10 Commandments judge eyes run for governor
Published 8:29 am Saturday, January 24, 2009
MONTGOMERY — Alabama’s Ten Commandments judge, Roy Moore, is weighing another run for governor in 2010, when he won’t have to take on a popular incumbent.
Moore has been operating a legal organization, the Foundation for Moral Law in Montgomery, since losing the Republican primary to incumbent Bob Riley in 2006. But in recent weeks, Moore said, a growing number of supporters have been calling and visiting him, encouraging him to run again.
“A lot of people have asked me and I am strongly considering,” Moore said in an interview Thursday.
Moore expects to make a decision in the spring, before candidates can start raising money in June.
D’Linell Finley, a political scientist at Auburn University Montgomery and a minister, said Moore could do better the second time around because evangelical voters are feeling “snubbed” after Barack Obama’s election as president.
“The evangelicals will feel they need somebody in office to speak out for them in a loud voice, and Judge Moore could benefit from that,” Finley said Friday.

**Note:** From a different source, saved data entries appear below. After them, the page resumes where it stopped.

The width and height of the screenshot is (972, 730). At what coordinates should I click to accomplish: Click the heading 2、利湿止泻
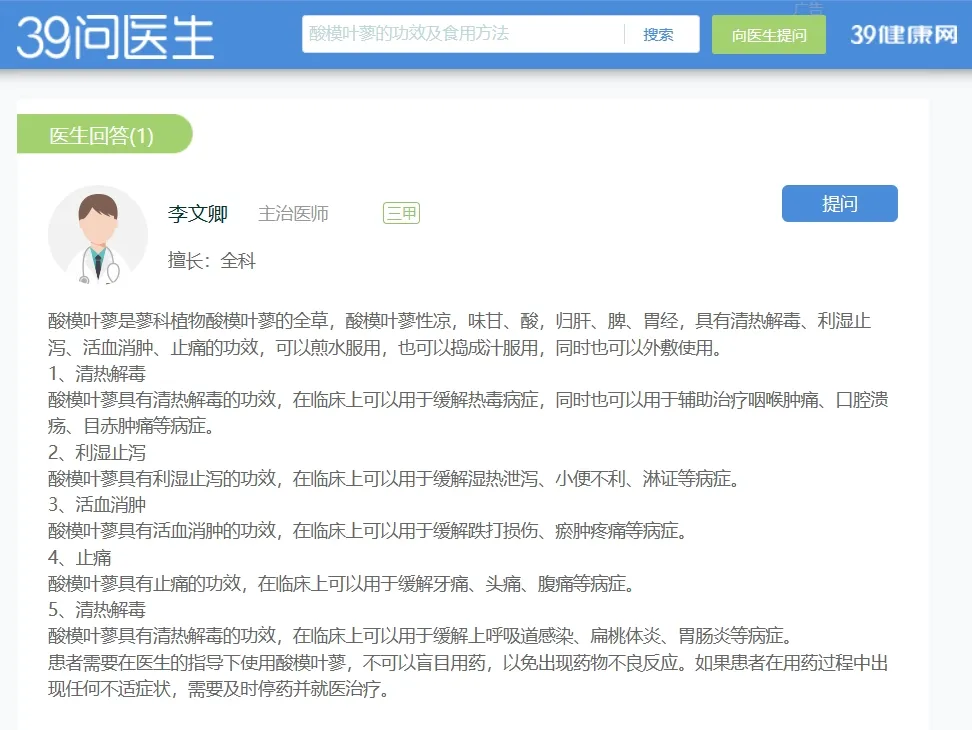click(x=97, y=453)
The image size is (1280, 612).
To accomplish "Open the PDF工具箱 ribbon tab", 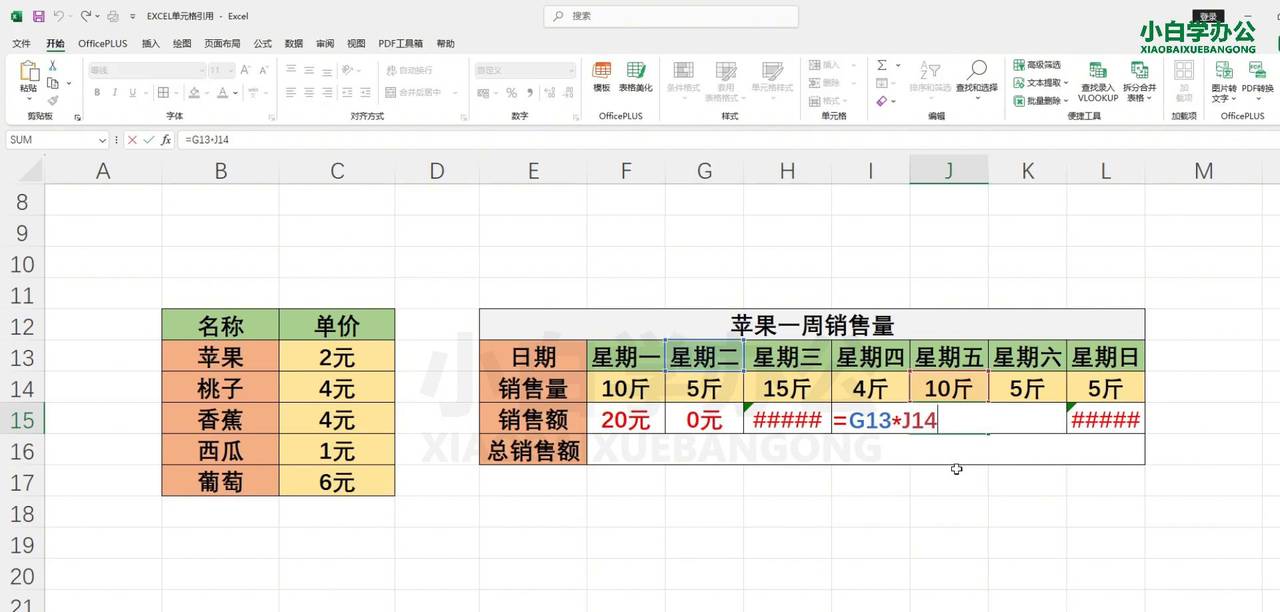I will coord(400,43).
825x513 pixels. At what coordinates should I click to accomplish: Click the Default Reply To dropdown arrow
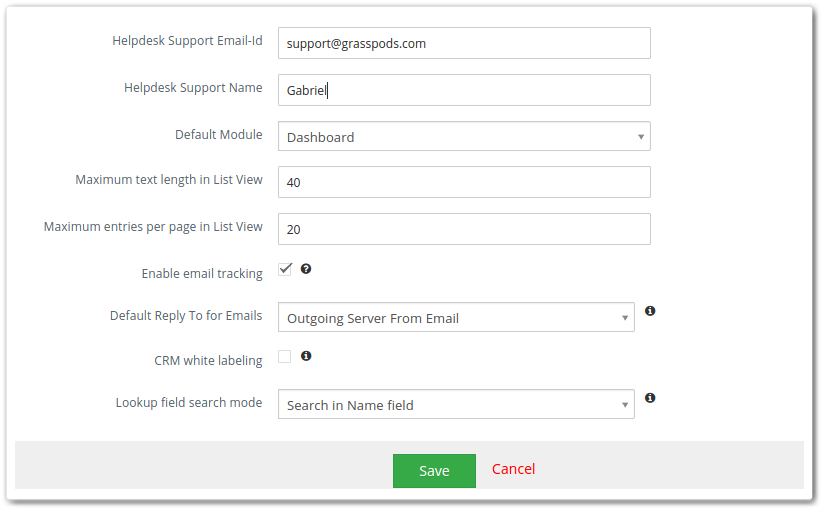(625, 318)

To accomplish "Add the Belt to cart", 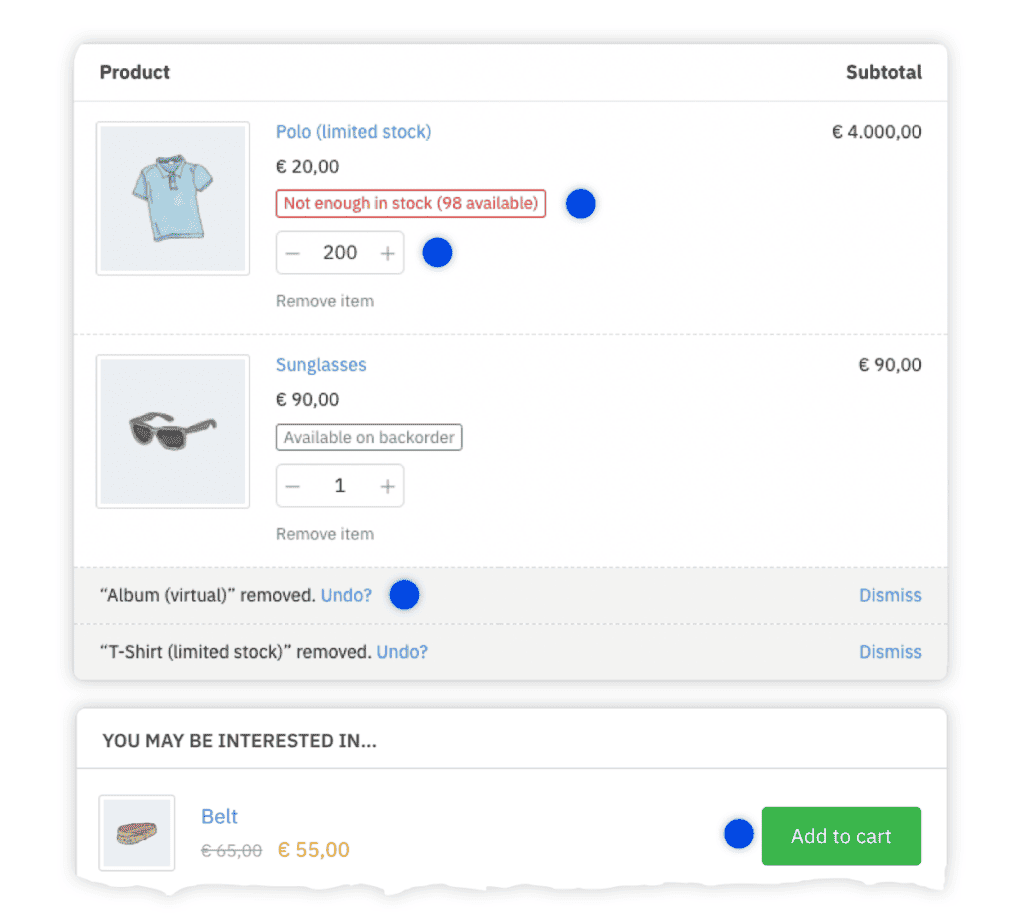I will 840,835.
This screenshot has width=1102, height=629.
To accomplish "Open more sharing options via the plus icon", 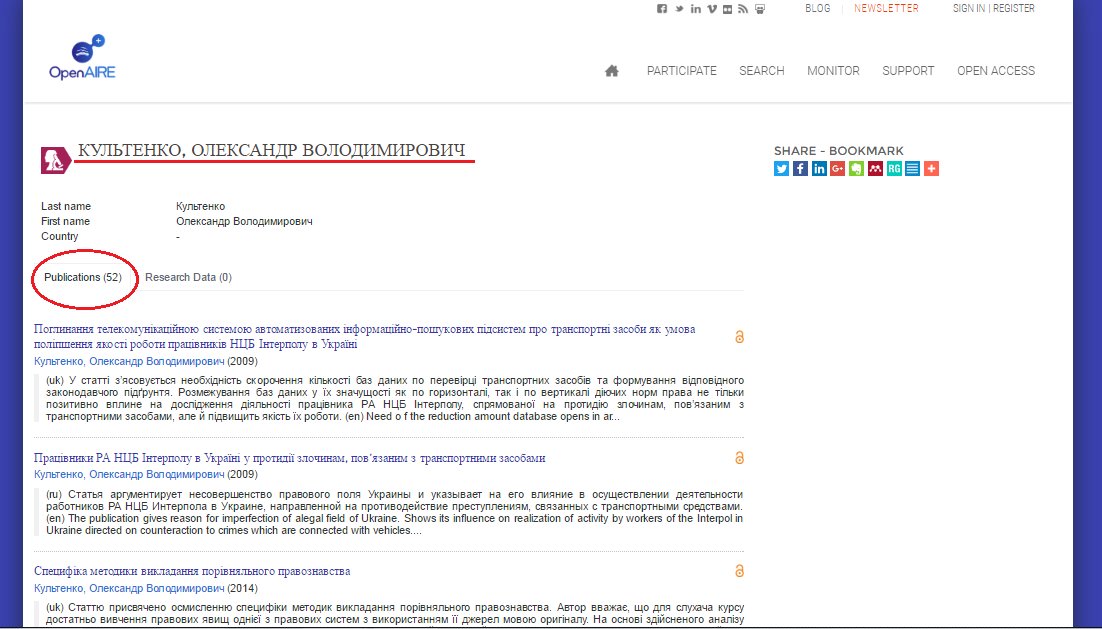I will pos(931,168).
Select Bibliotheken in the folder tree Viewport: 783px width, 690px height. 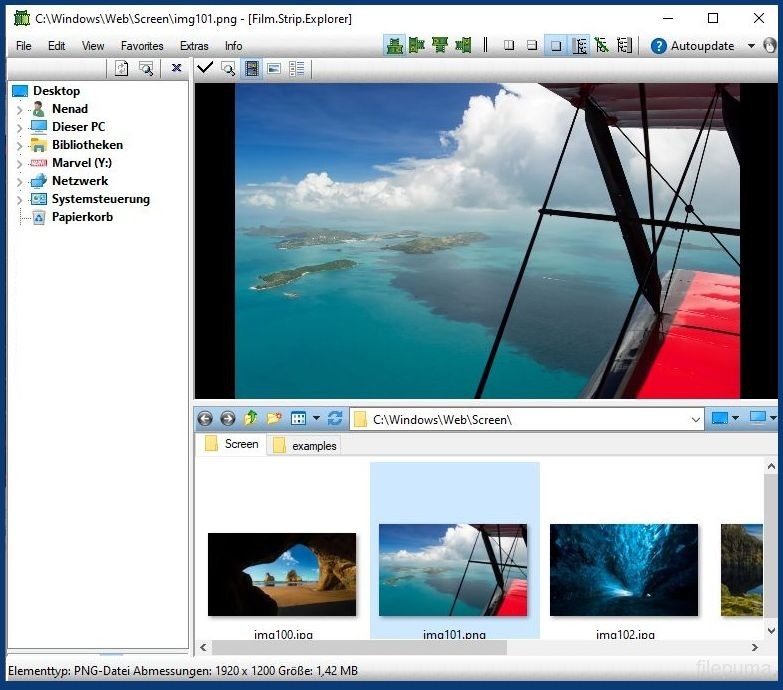pos(87,145)
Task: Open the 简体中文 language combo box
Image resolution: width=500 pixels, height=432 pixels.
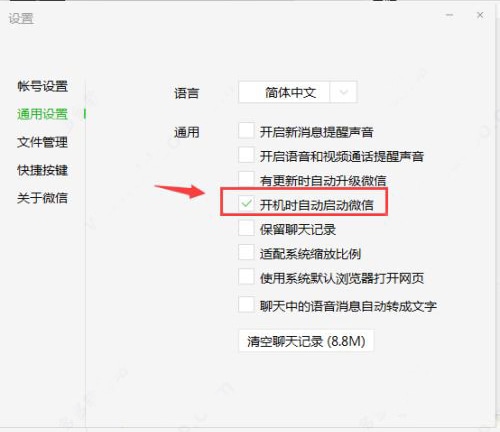Action: pyautogui.click(x=298, y=92)
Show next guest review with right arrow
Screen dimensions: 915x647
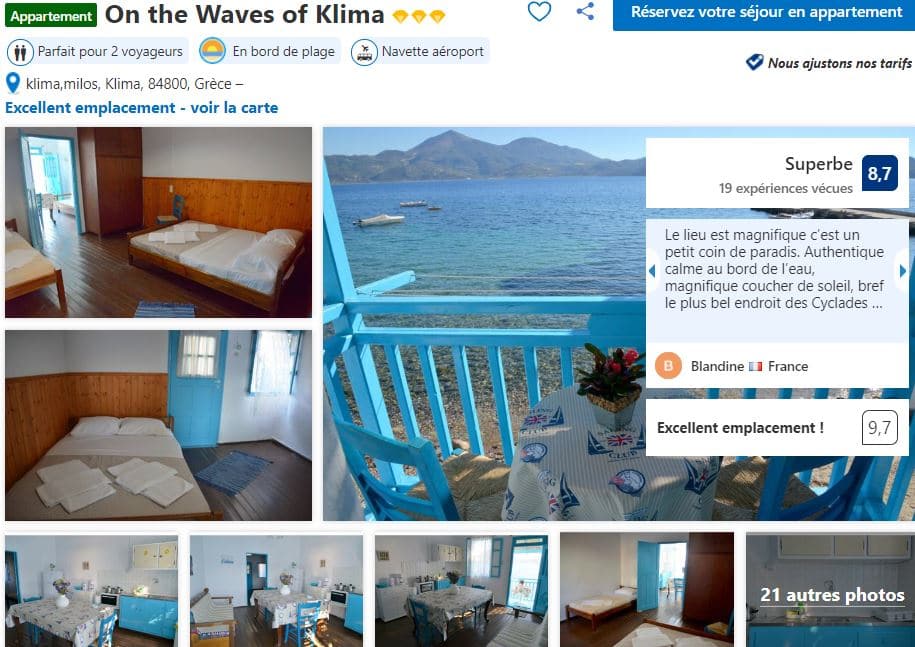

One of Moore’s strongest allies in the past was former Gov. Fob James. If Moore runs, he will have to take on James’ son, Greenville businessman Tim James, who is already campaigning as a Republican.
Republican State Treasurer Kay Ivey has begun assembling a campaign team, but has not announced. Other Republicans who have said they are being encouraged to consider the race include: Attorney General Troy King, Birmingham lawyer Luther Strange, two-year college Chancellor Bradley Byrne, Troy University Chancellor Jack Hawkins, U.S. Rep. Jo Bonner, state Rep. Robert Bentley, and state House Minority Leader Mike Hubbard.
Moore, 61, was a little-known circuit judge in Gadsden until a legal battle erupted over his display of a homemade plaque of the Ten Commandments in his courtroom. The name recognition he gained from that helped him win the race for chief justice of the Alabama Supreme Court in 2000. But he didn’t complete his term.
Moore installed a two-ton monument to the Ten Commandments in the rotunda of the state judicial building. A federal judge ordered it removed, but Moore refused. The State Court of the Judiciary kicked him out of office in November 2003 for disobeying the order.
Moore felt he didn’t get support from Riley and ran against him in 2006. With unemployment at a record low and state budgets at a record high, Riley won by a 2-to-1 margin.
In 2010, state law will prohibit Riley from running for a third term. And economic conditions have changed dramatically since 2006, with unemployment the highest in 15 years and the governor cutting state budgets due to the recession.
David Lanoue, chairman of the political science department at the University of Alabama, said that in hard times, voters tend to make economic issues more important than social issues, and that could hamper Moore.
“When people think of Roy Moore, they think of social issues,” he said. “If Judge Moore hopes to be a strong candidate in the 2010 primary, he’s going to have to broaden his portfolio.”
Moore is already doing that.
“I’m against raising taxes. When there are hard times, it doesn’t make sense to raise taxes on people, but that is often the case,” he said Thursday.
Moore is also speaking out against the expansion of gambling in Alabama. On Thursday, he filed a brief with the Alabama Supreme Court in the legal battle over whether to allow electronic bingo in his home county, Etowah, in north Alabama.
Moore argued that video gambling posing as “machine bingo” in Etowah County is an illegal lottery scheme prohibited under Alabama law.
Moore is also speaking kindly about Riley these days.
“We’ve had our differences mainly over taxes, but overall, he’s done a good job,” Moore said.